DOCUMENT SEGMENT:
◆ ◆ ◆ ◆

Chen, Ghosh and Vassilvtskii focused on items with metric substitutability - buyer i’s value for item j is v_{i} − c_{i,j}, and the substitution costs c_{i,j}, form a metric. They show that

- With metric substitutability, the problem can be solved exactly in polynomial time.
- When the substitution costs are only approximately a metric (i.e., they satisfy the triangle inequality approximately), the problem becomes NP-hard.

Wang, Lu and Im study the problem with supply constraints given as an independence system over the items, such as matroid constraints. They focus on unit-demand buyers.

Chen and Deng study multi-item markets: there are m indivisible items with unit supply each and n potential buyers where each buyer wants to buy a single item. They show:

- A polytime algorithm to compute a revenue maximizing EF pricing when every buyer evaluates at most two items at a positive valuation (they use the Strong Perfect Graph Theorem).
- The problem becomes NP-hard if some buyers are interested in at least three items.

Cheung and Swamy present polytime approximation algorithms for single-minded agents with limited supply. They approximate the revenue w.r.t. the maximum social welfare.

Hartline and Yan study revenue-maximization using prior-free truthful mechanisms. They also show the simple structure of nvy-free pricing and its connection to truthful mechanism design.

◆ ◆ ◆ ◆

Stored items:
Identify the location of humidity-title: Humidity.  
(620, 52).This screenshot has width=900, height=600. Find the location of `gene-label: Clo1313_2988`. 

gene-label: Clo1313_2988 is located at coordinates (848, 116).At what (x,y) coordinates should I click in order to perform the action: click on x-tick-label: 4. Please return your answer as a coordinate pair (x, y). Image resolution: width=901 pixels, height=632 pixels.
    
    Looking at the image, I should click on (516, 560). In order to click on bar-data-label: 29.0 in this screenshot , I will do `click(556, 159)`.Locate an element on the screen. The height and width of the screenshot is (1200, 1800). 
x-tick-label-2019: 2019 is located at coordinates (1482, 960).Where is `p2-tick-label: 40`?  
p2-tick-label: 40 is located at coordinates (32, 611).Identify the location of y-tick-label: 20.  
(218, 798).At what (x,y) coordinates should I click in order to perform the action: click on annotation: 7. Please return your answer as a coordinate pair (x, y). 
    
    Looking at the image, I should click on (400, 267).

◆ ◆ ◆ ◆

PROMPT: In the text on envy-free pricing, which theorem do Chen and Deng use for their polynomial-time algorithm?

RESULT FOR THIS TASK: The Strong Perfect Graph Theorem.